Hi-ho, atemporality; there’s no point whatsoever in buying one of those unless you’re jonesing for the “authenticity” of the near past (which is itself pretty close to mythological anyway). Though we’re not quite at the point where ubicomp is a reality, Commodore’s “new” products represent an interesting point in the commodification curve of computing. Function is so cheap and easy to produce that form no longer has to play second fiddle; there’s more computing juice in your smartphone than was used to run the entire Apollo moon landings program, and you can shoehorn a useable computer into pretty much any container you desire. (Worth noting that this was an enthusiast’s hobby long before the manufacturers jumped the bandwagon; casemodding has transcended its initial geeks-only cachet thanks to economies of scale.)

When computers first arrived, they looked like the vast, complex and aesthetically sterile engineering devices that they were. Now computing is sufficiently ubiquitous that they can look like whatever we want them to look like (which means that making them look like older and significantly less powerful machines is a momentary fillip of aesthetic irony; expect an imminent rash of computers that don’t look anything like what folk of my age-bracket think of when we hear the word “computer” – remember the Sandbenders custom computer from Bill Gibson’s Idoru?). The end-point of the curve will be the point where computers become effectively invisible; I hesitate to predict a solid time-scale for that, but I’d be surprised if it takes more than another decade.

Falcon Heavy

Unless you’ve been under that good old hypothetical internet-proof rock for the last couple of days, you’ve surely seen at least a snippet of news about SpaceX’s announcement of their Falcon Heavy rocket. With all the standard caveats (it’s still on the drawing board, things can go wrong, rocketry ain’t easy), “gamechanger” seems like a reasonable term to use; more than twice the payload of the Space Shuttle at a much lower price-per-launch. Personally I’d still like to see us moving away from rocketry as prime launch technology, but hey, anything that makes further developments at the top of the gravity well is OK by me. Plus it has a name that could just as easily adorn the bottle of some obscure craft-brewery ale… 🙂

I know we have some hardcore spacegeeks in the audience, so let me know what you think about this one – are bigger cheaper fireworks the answer, or are SpaceX aiming in the wrong direction here?

Transcendent Men: is transhumanism ready for its close-up?

So, here’s a little reminder for UK people (plus anyone rockin’ the transAtlantic jet-set lifestyle who has nothing else planned for the weekend) that yours truly is appearing on a panel discussion being held by the UK branch of Humanity+ in London on Saturday. The kick-off topic is Ray Kurzweil’s infomercialmoviebiopic, Transcendent Man, though I expect the focus will wander somewhat. (When you put me on a discussion panel, digression comes as standard… and if I’m still as fuzzed-out with a headcold as I am right now, I may struggle to recall my own name, let alone the subject under discussion. Selah.)

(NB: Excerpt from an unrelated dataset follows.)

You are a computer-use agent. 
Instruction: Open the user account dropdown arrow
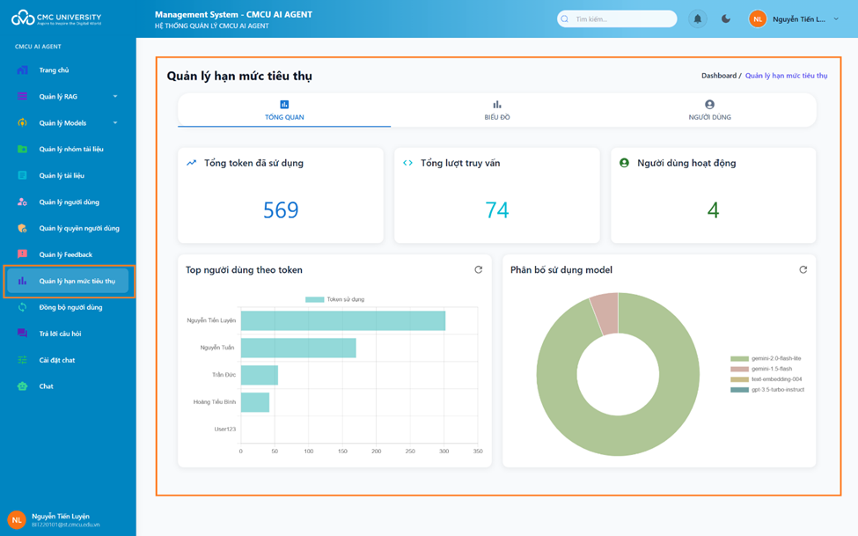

I actually watched Transcendent Man a few weeks back; it wasn’t what I was expecting, to be quite honest. I assumed we’d get a lot of flash-bang technowonder footage running through a ticklist of transhuman ideals, spangly visuals and a trendy post-Noughties electronica soundtrack pumping away underneath; instead, Transcendent Man is surprisingly calm and restrained, focussing as much on Kurzweil himself as it does the movement he’s implicitly placing himself at the vanguard of, if not more. I was pleased to see plenty of dissenting opinions from futurist figureheads like Ben Goertzel (novelty hats!) and Kevin Kelly (novelty beard!), but disappointed that these weren’t addressed more thoroughly – though given the restraints of the feature-film format and the underlying propagandist purpose of the movie, I’m not entirely surprised.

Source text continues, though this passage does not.